■ **WORK INSTRUCTION**:
Without the pictures, output the records below word for word.

■ **THE RECORDS**:
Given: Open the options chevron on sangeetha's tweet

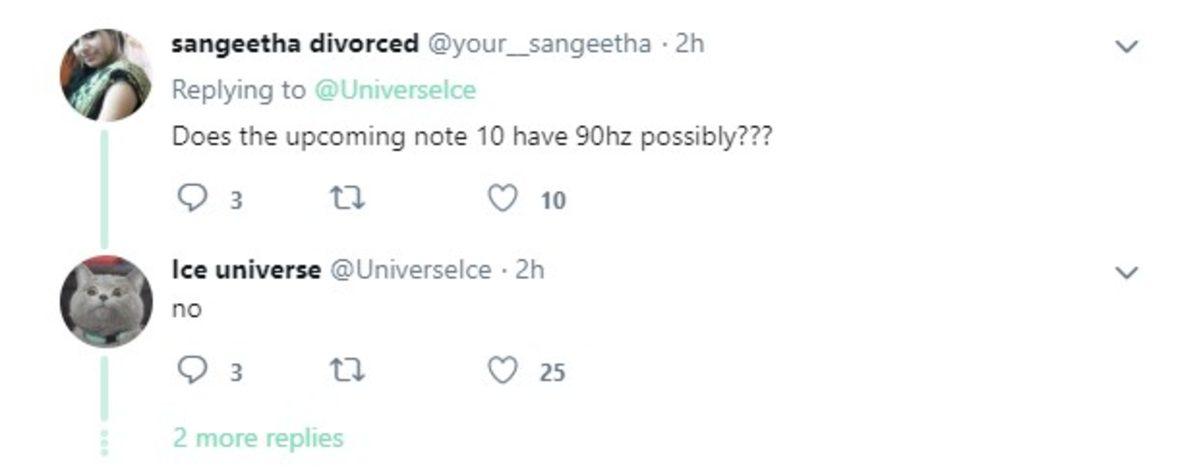Looking at the screenshot, I should (1127, 47).
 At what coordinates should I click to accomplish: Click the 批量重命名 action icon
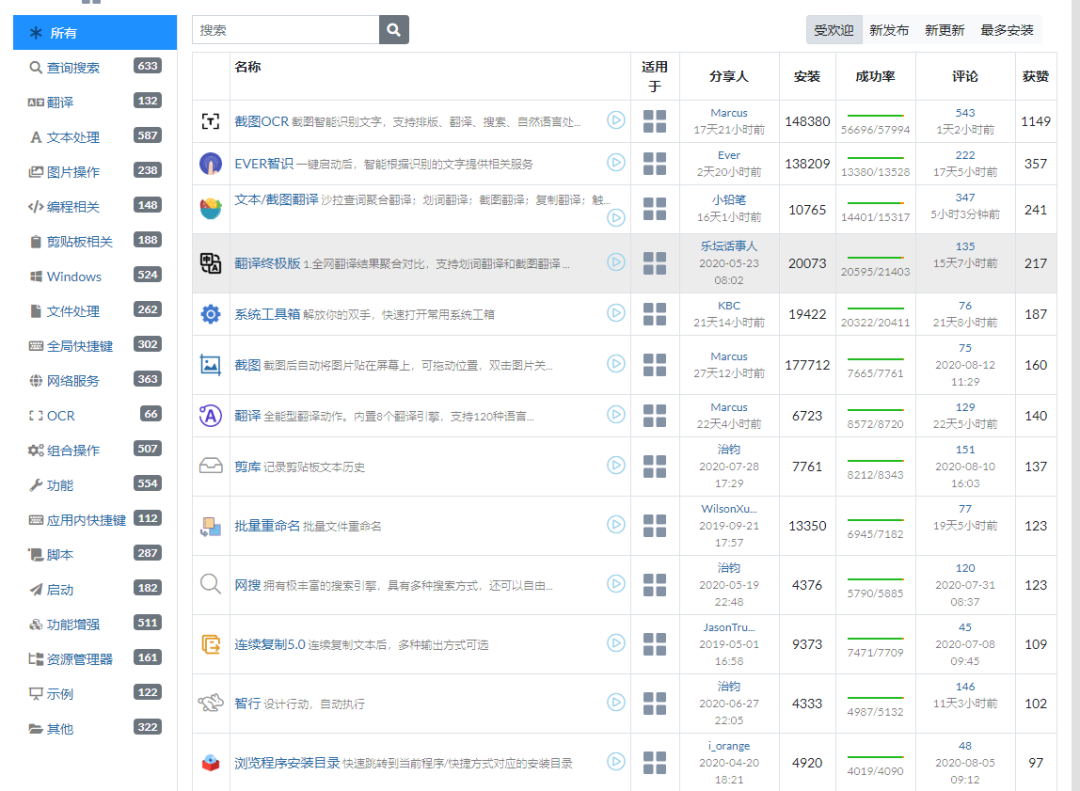point(210,526)
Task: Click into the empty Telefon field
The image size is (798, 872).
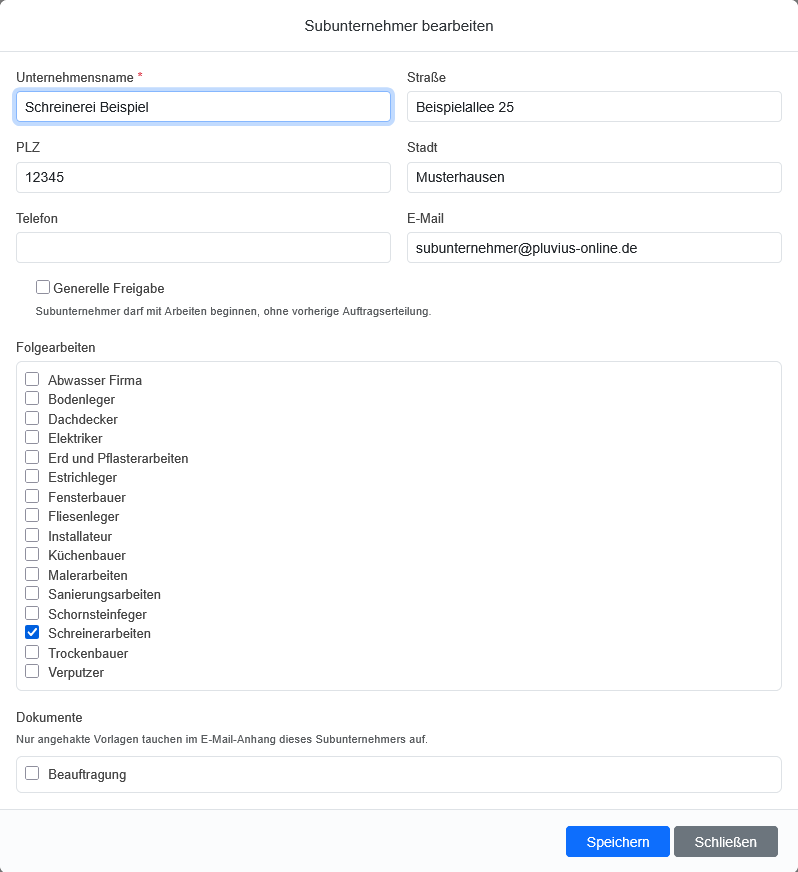Action: 204,247
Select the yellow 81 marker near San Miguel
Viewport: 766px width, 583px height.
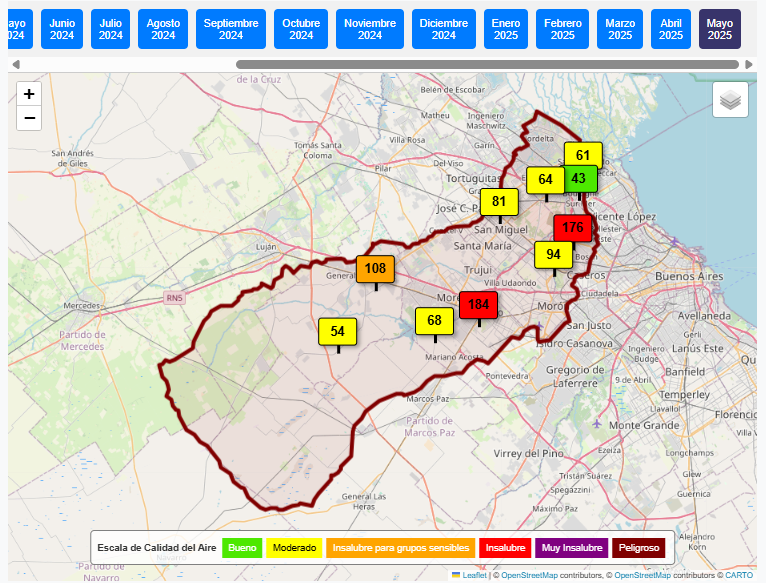tap(499, 202)
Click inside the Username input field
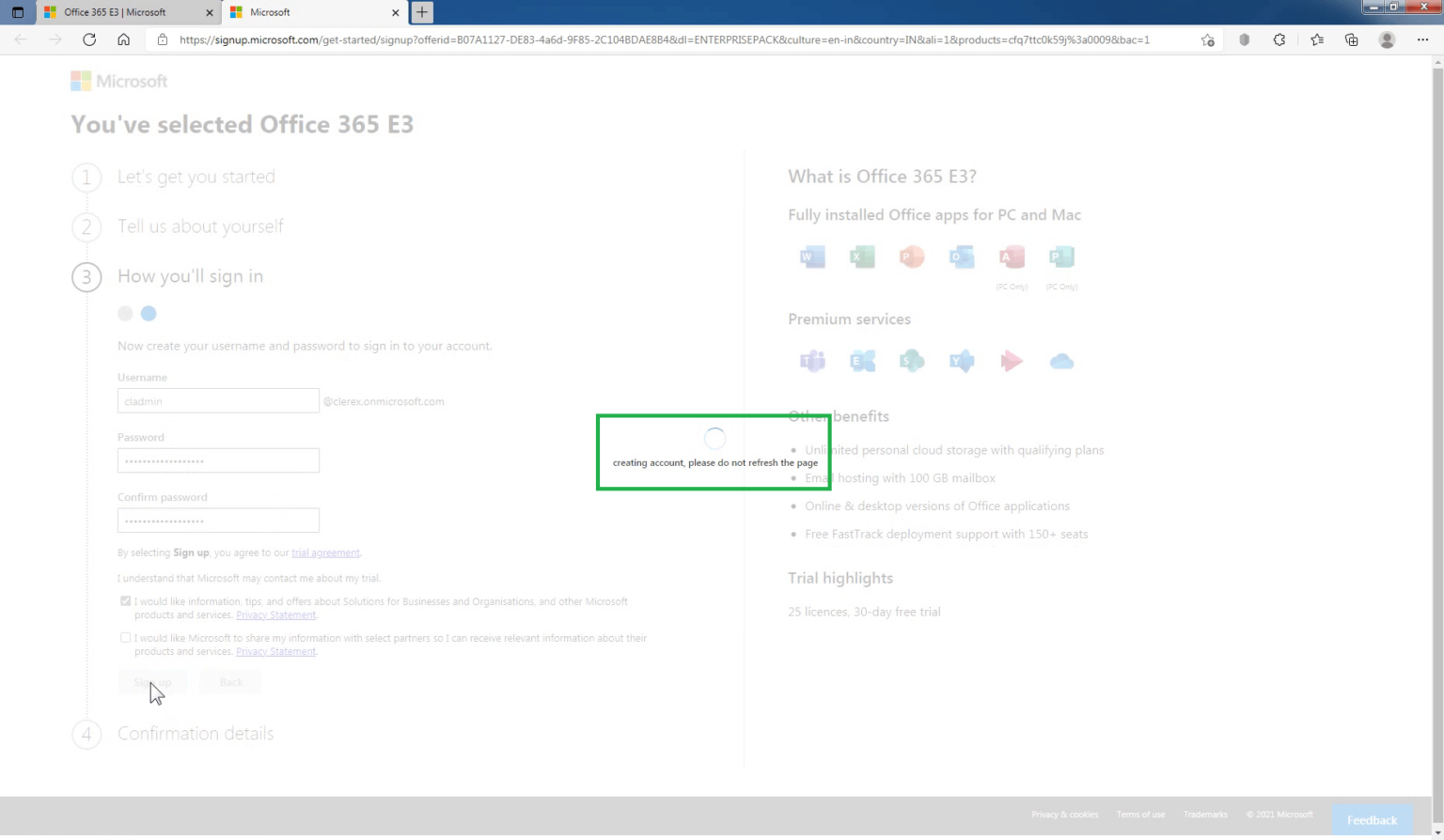The width and height of the screenshot is (1444, 840). pyautogui.click(x=218, y=400)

■ **RESPONSE BOX**:
Given: Open the options chevron on sangeetha's tweet

Looking at the screenshot, I should (1127, 47).
 At what coordinates should I click to accomplish: Click the 批量重命名 action icon
point(210,526)
Task: Click into the empty Telefon field
The image size is (798, 872).
Action: 204,247
Select the yellow 81 marker near San Miguel
Viewport: 766px width, 583px height.
tap(499, 202)
Click inside the Username input field
The width and height of the screenshot is (1444, 840). pyautogui.click(x=218, y=400)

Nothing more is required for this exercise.